======== Supplied records
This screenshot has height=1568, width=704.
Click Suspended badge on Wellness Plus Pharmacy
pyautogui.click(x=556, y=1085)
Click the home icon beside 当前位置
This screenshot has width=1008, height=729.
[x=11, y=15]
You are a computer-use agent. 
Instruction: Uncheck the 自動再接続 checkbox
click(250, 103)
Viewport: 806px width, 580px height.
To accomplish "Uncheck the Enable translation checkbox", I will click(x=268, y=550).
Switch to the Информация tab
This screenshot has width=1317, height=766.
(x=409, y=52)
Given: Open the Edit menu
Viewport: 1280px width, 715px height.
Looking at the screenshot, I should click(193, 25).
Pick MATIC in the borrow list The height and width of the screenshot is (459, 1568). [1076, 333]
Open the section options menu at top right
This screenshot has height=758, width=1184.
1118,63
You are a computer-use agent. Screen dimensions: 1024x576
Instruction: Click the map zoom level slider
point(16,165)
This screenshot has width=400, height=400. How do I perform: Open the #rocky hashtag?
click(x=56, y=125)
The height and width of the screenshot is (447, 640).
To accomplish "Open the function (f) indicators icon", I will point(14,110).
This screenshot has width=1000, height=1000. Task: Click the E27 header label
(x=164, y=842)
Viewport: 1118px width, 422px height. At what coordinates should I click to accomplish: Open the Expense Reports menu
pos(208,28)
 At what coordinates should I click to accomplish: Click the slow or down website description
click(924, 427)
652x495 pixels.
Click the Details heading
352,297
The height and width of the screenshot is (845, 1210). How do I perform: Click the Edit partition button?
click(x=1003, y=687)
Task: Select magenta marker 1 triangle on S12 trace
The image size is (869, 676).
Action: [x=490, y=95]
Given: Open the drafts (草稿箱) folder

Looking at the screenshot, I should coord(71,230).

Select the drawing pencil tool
================
:: Problem details ::
Copy, exactly and with nothing added, the lines from the one containing "This screenshot has width=1000, height=1000." through the end of the records.

:: Response box ::
This screenshot has width=1000, height=1000. Task: Click the E27 header label
(x=164, y=842)
Viewport: 1118px width, 422px height. At what coordinates should I click to accomplish: Open the Expense Reports menu
pos(208,28)
 At what coordinates should I click to accomplish: Click the slow or down website description
click(924, 427)
652x495 pixels.
Click the Details heading
352,297
The height and width of the screenshot is (845, 1210). How do I perform: Click the Edit partition button?
click(x=1003, y=687)
Task: Select magenta marker 1 triangle on S12 trace
The image size is (869, 676).
Action: [x=490, y=95]
Given: Open the drafts (草稿箱) folder

Looking at the screenshot, I should coord(71,230).

Select the drawing pencil tool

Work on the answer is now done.